Supplied passage ▸
......

He does lousy work and blows you off? Class act.


----------



## loudtubeamps (Feb 2, 2012)

krall said:


> Showed this to a friend who builds amp..He said quite a few technical things I don't understand (that were negative), he then just shook his head..I'd consider returning it and getting your money back if you can.


 Agreed.
I would ask for a refund.It looks like the builder was in a bit of a hurry, some pretty obvious things left unfinished.
Not a good way to sell an amp and expect future orders from glowing reviews.
At first glance,one would think that the bulider didn't take much pride in his creations.


----------



## Milkman (Feb 2, 2006)

If I had issues with the amp I wold have gone straight to the builder for service, not to cork sniffers anonymous for armchair quarterback criticisms.

Yes, the builder's reaction is a bit less than professional but I'd be a bit unhappy of I were him as well.

Does the amp sound good? Can the issues be corrected easily?

I think it's a damaged relationship now.


----------



## Clean Channel (Apr 18, 2011)

......

Data supplied ▸
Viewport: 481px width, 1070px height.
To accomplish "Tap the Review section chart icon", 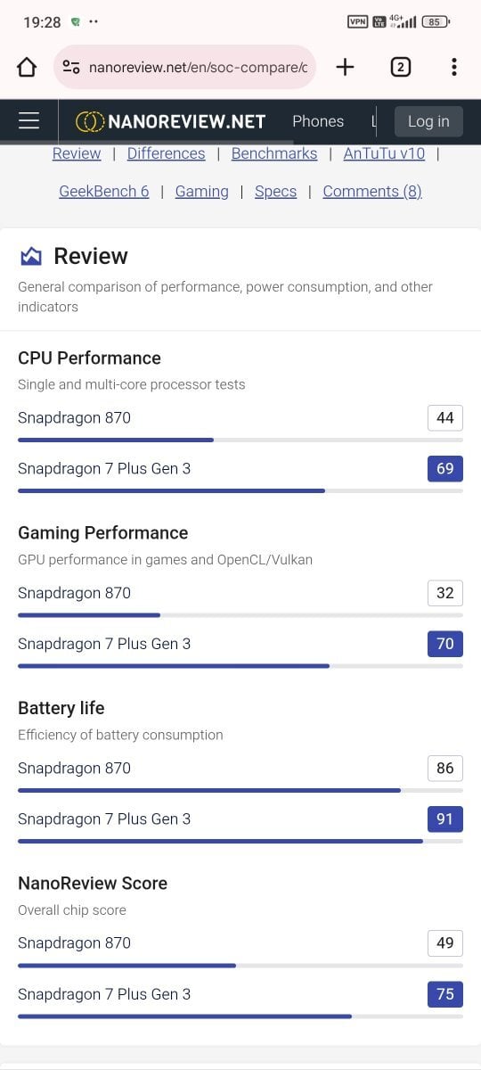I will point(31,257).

......

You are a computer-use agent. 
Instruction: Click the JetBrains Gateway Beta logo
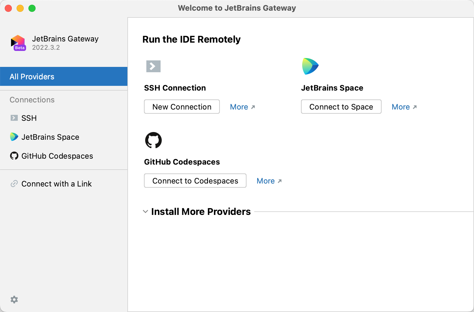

......

Your task ▸ Return the stretch of the amp forum thread from "## Milkman (Feb" through "armchair quarterback criticisms.", copied word for word.

Solution to this exercise ▸
## Milkman (Feb 2, 2006)

If I had issues with the amp I wold have gone straight to the builder for service, not to cork sniffers anonymous for armchair quarterback criticisms.